INFORMATION GIVEN:
Segment Open

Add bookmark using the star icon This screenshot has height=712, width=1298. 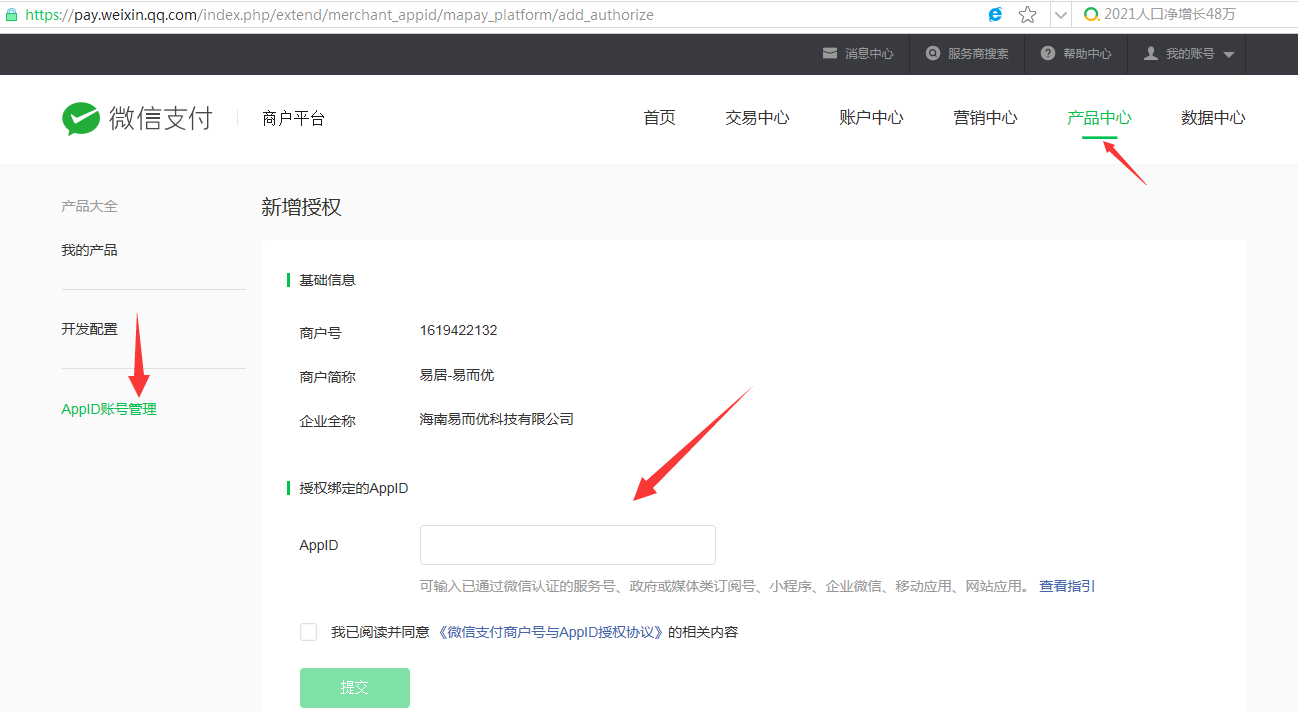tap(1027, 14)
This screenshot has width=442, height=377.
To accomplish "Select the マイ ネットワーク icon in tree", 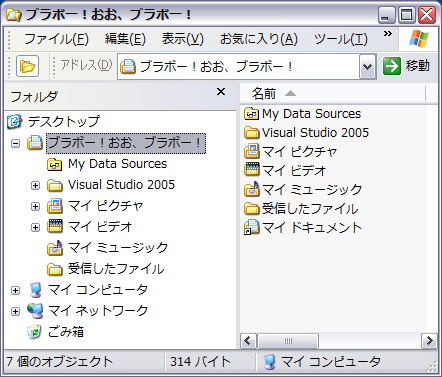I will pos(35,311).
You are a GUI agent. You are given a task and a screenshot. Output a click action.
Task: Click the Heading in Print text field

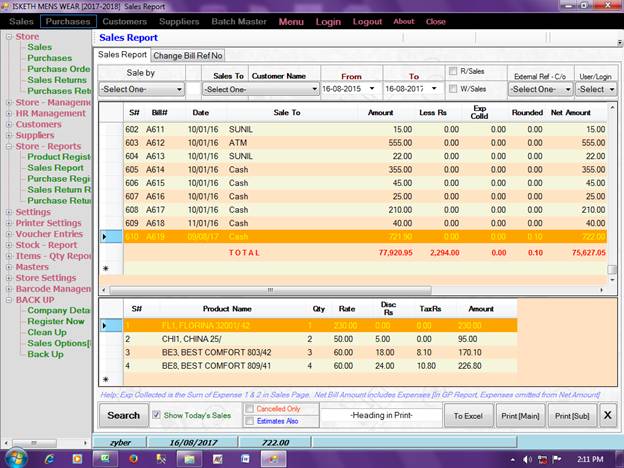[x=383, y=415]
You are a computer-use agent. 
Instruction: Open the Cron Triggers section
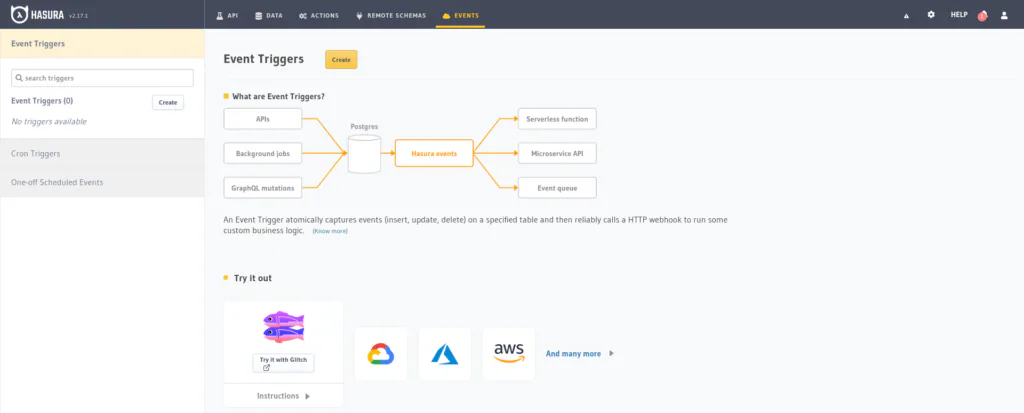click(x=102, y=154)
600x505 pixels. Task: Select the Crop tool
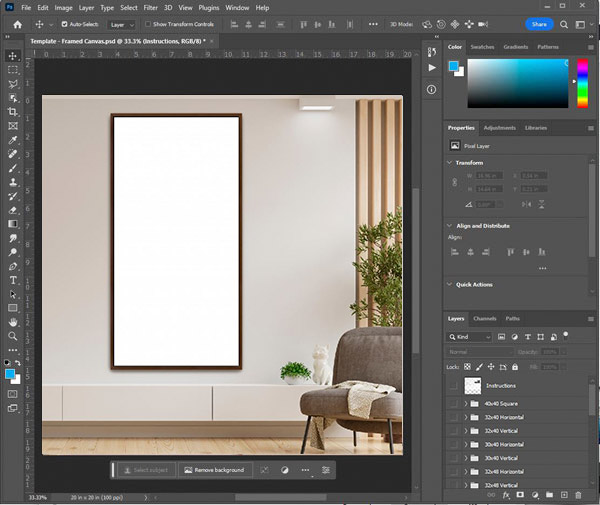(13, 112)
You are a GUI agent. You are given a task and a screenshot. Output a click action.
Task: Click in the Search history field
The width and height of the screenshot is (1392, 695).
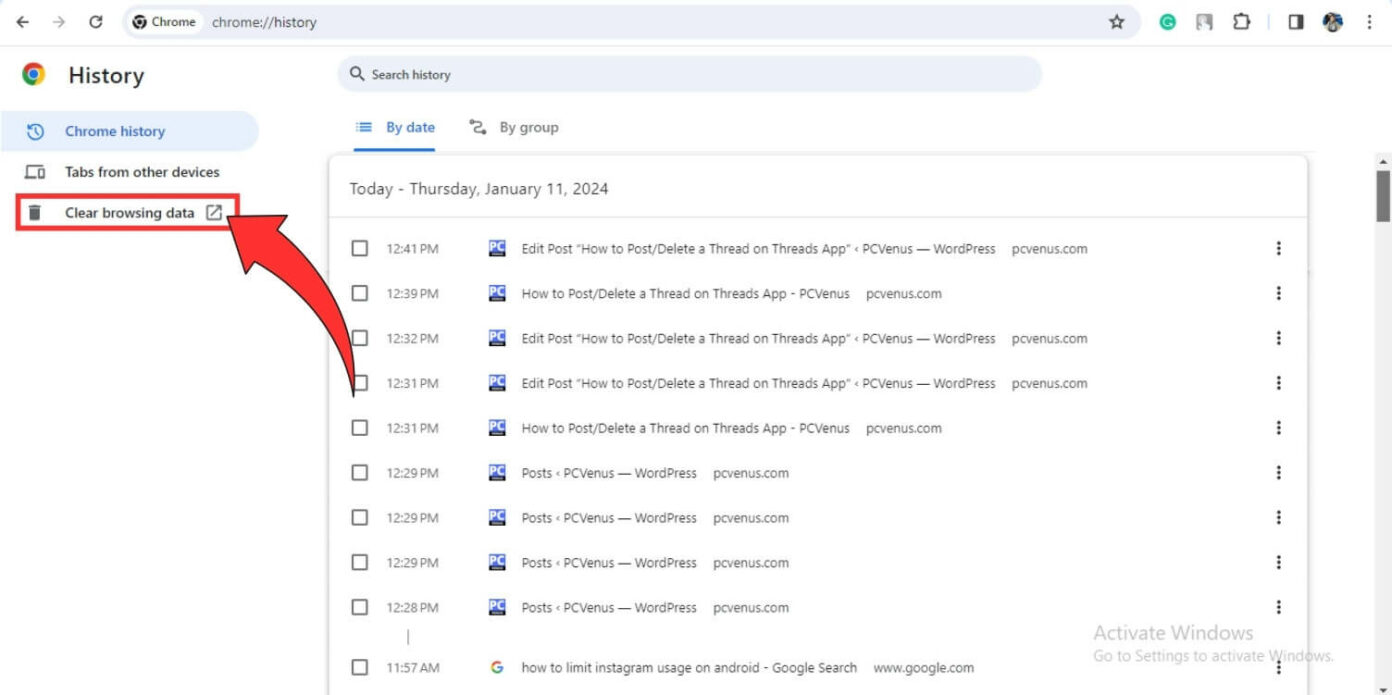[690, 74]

Segment Closed

WORK TASK:
Nothing but the lines from the line with "Task: Click in the Search history field" through the last line of the listing above should be repeated, and pictures should be left out.

SOLUTION TO THE PROBLEM:
Task: Click in the Search history field
The width and height of the screenshot is (1392, 695).
[690, 74]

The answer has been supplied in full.